How does social media change peoples' experience with NFTs? [64]
With Twitter and Instagram's deeper integrations with nonfungible tokens, it’s changing the game.
Good afternoon, friends!
I’ve been in the NFT game for quite some time now. I’ve minted them and played with them on both sides of the equation. A large part of the experience for smaller collections is about building an audience and getting a trading scene and part of that is notoriety. And how do people generally make their notoriety? It’s social media.
Recently we’ve seen what big, centralized social media has been trying to get into the NFT game little by little. It’s all very Web2, but that’s to be expected, the industry’s not going to give up its darlings but we can still benefit from it.
Twitter recently announced the ability to display market listings for NFTs directly in tweets, which makes it easier to buy and sell art directly through tweets. This isn’t that big of a game changer, but it may open up other opportunities such as galleries where listings can be easily accessed, or other social media platforms doing something similar.

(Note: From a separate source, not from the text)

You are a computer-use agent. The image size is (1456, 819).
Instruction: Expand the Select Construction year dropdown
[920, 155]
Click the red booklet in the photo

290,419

The benefit of these listings is that it pulls data directly from the partnered marketplace along with the NFT artwork while providing a direct link. This takes some of the guesswork out of posting a listing into a tweet, which could make it even easier for smaller NFT artists trying to spread the news about their art to their communities.
Right now, Twitter is only partnered with four different marketplaces: Magic Eden, Rarible, Dapper Labs, and Jump.trade.
This feature follows Twitter adding NFT profile pictures, which allowed users to use their NFT artwork as their profiles in “soft hexagon” images, but they couldn’t sell them on markets. Recently, Instagram also began offering NFT galleries to users to show off their NFTs as well, automatically attributing the creators and collectors of the NFTs.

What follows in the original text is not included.